What appears from the first line of the records below through the line containing "Task: Choose 'Αναζήτηση" must be reproduced verbatim.

=-=-=-=-=

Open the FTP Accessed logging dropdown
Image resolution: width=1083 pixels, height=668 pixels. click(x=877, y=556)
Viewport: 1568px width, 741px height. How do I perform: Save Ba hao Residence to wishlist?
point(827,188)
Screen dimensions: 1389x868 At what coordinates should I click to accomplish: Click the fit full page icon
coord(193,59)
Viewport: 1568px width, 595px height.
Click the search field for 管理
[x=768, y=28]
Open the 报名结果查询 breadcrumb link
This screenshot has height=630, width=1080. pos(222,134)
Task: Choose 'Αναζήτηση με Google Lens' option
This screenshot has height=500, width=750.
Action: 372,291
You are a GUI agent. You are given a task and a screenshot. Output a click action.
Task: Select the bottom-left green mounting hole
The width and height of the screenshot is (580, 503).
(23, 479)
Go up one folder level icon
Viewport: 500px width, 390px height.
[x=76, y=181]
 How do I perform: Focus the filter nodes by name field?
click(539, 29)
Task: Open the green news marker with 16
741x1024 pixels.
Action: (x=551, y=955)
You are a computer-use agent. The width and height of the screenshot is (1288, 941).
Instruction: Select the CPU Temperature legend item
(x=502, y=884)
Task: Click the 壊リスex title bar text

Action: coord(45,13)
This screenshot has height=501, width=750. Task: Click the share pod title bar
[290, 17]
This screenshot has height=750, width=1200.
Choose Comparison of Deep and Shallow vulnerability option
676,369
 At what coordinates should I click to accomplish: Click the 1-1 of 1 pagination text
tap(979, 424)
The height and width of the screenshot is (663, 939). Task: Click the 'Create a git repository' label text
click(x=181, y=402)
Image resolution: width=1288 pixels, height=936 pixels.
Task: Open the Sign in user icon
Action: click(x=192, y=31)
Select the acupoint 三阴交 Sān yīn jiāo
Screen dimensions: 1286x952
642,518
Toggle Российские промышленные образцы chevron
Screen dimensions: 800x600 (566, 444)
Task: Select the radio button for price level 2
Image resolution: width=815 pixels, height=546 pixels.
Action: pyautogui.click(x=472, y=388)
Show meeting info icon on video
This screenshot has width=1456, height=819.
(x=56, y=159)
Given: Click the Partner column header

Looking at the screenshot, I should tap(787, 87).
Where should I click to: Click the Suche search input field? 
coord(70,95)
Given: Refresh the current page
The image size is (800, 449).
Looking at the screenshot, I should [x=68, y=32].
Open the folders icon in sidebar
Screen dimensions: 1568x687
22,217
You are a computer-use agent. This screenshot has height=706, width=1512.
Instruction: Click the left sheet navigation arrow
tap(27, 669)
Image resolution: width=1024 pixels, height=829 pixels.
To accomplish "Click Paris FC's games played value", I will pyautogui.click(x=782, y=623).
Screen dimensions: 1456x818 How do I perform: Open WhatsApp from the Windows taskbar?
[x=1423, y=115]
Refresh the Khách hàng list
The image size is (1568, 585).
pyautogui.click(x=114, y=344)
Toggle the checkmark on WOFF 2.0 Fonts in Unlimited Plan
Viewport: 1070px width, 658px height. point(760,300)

=-=-=-=-=

→ Written solution:
Open the FTP Accessed logging dropdown
Image resolution: width=1083 pixels, height=668 pixels. click(x=877, y=556)
Viewport: 1568px width, 741px height. How do I perform: Save Ba hao Residence to wishlist?
point(827,188)
Screen dimensions: 1389x868 At what coordinates should I click to accomplish: Click the fit full page icon
coord(193,59)
Viewport: 1568px width, 595px height.
Click the search field for 管理
[x=768, y=28]
Open the 报名结果查询 breadcrumb link
This screenshot has height=630, width=1080. pos(222,134)
Task: Choose 'Αναζήτηση με Google Lens' option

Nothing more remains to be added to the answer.